* [EXERCISE OBJECTIVE] Reduce the material below to its lines containing "枪械据点".

* [MATERIAL SUPPLIED]
..............................

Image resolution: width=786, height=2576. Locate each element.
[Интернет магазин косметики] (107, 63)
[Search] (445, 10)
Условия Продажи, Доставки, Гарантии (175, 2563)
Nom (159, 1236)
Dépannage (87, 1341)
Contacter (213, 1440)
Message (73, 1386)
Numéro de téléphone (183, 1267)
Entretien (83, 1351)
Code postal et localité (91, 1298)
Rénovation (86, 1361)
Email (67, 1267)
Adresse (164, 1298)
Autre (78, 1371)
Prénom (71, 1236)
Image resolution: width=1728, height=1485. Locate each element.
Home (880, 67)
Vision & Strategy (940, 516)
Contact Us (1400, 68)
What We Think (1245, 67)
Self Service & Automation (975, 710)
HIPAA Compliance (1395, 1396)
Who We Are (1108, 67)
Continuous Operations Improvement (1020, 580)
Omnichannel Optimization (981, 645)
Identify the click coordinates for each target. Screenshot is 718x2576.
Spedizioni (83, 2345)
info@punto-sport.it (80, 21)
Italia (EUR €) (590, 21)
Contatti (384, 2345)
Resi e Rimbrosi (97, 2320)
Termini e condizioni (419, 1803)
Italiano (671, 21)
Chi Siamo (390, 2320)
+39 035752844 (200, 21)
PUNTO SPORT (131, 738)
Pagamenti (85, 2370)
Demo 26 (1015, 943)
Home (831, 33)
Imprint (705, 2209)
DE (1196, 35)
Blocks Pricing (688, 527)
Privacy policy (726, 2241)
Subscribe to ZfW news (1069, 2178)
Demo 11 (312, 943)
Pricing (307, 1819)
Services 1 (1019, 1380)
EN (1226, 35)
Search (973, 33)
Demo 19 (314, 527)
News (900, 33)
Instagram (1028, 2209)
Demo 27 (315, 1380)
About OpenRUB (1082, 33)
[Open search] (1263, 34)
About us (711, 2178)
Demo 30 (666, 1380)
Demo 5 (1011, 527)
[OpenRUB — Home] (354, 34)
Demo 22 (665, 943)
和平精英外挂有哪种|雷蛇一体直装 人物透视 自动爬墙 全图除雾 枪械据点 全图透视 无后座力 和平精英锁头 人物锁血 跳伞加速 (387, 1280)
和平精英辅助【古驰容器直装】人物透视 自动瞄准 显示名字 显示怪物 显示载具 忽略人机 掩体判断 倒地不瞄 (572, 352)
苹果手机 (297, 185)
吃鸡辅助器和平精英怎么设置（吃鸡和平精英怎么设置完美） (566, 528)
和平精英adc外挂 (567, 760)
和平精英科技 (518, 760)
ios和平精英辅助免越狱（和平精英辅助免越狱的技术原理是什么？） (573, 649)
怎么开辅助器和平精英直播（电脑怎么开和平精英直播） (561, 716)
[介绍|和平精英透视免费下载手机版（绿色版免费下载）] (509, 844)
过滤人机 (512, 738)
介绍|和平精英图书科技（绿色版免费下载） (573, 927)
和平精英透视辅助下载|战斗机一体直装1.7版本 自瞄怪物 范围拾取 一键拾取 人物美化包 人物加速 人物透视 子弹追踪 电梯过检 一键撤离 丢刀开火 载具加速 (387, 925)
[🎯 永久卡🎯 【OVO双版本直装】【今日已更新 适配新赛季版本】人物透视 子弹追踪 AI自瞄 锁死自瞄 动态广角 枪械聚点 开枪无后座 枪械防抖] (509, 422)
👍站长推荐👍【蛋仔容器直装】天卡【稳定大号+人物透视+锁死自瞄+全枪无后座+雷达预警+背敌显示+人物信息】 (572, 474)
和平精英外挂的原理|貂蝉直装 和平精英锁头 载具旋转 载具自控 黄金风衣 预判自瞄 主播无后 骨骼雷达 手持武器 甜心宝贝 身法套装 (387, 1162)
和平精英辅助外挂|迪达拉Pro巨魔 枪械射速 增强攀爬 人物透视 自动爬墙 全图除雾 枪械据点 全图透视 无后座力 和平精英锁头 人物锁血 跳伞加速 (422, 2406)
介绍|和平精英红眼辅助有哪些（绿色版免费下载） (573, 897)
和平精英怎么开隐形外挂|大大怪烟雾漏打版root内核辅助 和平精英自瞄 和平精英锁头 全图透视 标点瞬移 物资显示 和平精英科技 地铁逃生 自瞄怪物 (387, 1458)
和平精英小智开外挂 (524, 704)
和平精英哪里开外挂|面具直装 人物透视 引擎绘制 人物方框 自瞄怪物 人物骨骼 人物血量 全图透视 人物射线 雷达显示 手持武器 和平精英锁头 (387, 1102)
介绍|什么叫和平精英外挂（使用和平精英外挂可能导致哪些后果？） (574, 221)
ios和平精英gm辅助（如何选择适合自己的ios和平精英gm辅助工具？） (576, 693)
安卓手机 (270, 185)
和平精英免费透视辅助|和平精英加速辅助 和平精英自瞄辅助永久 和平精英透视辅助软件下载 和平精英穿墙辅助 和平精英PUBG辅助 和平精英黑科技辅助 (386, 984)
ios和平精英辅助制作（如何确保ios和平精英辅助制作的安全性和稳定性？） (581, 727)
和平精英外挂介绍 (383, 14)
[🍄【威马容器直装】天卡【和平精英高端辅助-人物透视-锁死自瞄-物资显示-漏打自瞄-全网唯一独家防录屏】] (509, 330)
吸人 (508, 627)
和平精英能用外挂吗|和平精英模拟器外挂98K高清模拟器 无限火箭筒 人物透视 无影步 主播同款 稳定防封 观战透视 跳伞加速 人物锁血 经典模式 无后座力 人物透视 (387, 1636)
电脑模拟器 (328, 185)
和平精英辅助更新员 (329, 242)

..............................

* [ANSWER TO THIS PROBLEM]
和平精英外挂有哪种|雷蛇一体直装 人物透视 自动爬墙 全图除雾 枪械据点 全图透视 无后座力 和平精英锁头 人物锁血 跳伞加速 (387, 1280)
和平精英辅助外挂|迪达拉Pro巨魔 枪械射速 增强攀爬 人物透视 自动爬墙 全图除雾 枪械据点 全图透视 无后座力 和平精英锁头 人物锁血 跳伞加速 (422, 2406)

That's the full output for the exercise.